Infiltration of tumor samples by specific immune cell types was performed as previously described23. In brief, expression of 812 immune “metagenes,” which were derived from 813 microarrays over 36 studies, was entered into Gene Set Enrichment Analysis (GSEA)48,49 release 2.2.1. Any immune cell types with a false discovery rate (q-value) of ≤10% were considered as positively infiltrating into that tumor sample.

Neoantigen prediction

Neoantigen prediction was done using CloudNeo pipeline (https://github.com/TheJacksonLaboratory/CloudNeo)50 on the NCI Cancer Genomics Cloud (CGC) in the Seven Bridges Genomics implementation. A list of non-synonymous mutations in maf file format was downloaded from TCGA which was converted into the vcf file format (https://github.com/mskcc/vcf2maf/blob/master/maf2vcf.pl). The genomic variants were translated into amino acid changes using the Variant_Effect_Predictor (release-83) tool51 and a custom script in the CloudNeo pipeline50 using the programming language R (version 3.5.1, https://www.r-project.org). The output of the custom tool is a list of N-amino-acid-long peptide sequences in a fasta format, such that the single peptide change is in the middle of the N-mer. The HLA prediction was done using the HLAminer tool version v1.352, which takes HLA allele database file which can be downloaded from the CloudNeo github (http:/cloudneo.readthedocs.io/en/latest/cloudneo/inputs.html).

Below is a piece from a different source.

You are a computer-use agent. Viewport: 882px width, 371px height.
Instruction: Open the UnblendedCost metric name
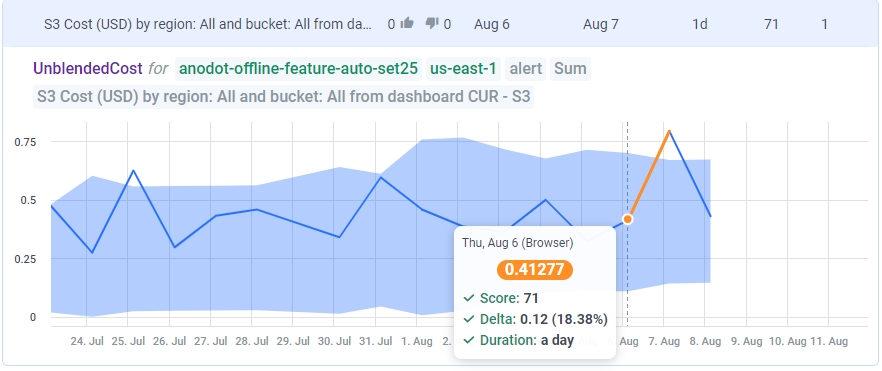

Peptides of 9 amino acids containing mutated sites were tested against 6 predicted HLA types using the CloudNeo pipeline in order to generate a neoantigen affinity score using the Netmhcpan (v3.0a) tool53. A control analysis was performed with the homologous non-mutated peptides. Neoantigens were identified as mutated peptides with strong binding affinity, as defined by IC50 <500 nM, with positive gene expression and corresponding non-mutated wild-type peptides with weak MHC binding (IC50 > 500 nM). Supplementary Fig. S7 displays the representative schematic diagram of the CloudNeo pipeline along with the actual commands that were invoked for a sample to illustrate the parameter settings for various tools within the pipeline. Please note that we have substituted our actual project and sample path with simple strings.

Statistical analysis

Comparison of data was carried out using the z-score between two population proportions, unpaired two-tailed Student’s or Welch’s t-test, ANOVA analysis, and the Pearson correlation coefficient as appropriate. These calculations were performed in GraphPad Prism version 7 (La Jolla, CA). P-values obtained by ANOVA were adjusted for multiple comparisons using Tukey’s test. Adjustment for false discovery rate (FDR) was performed using Storey’s q-value estimation in R54. Logistic regression analysis was also performed using R. Results are presented as percentages, means ± standard error of the mean (SEM), Pearson correlation coefficient, or RNA-Seq z-score, as indicated. P-values are represented by *p < 0.05, **p < 0.01, ***p < 0.001, and ****p < 0.0001.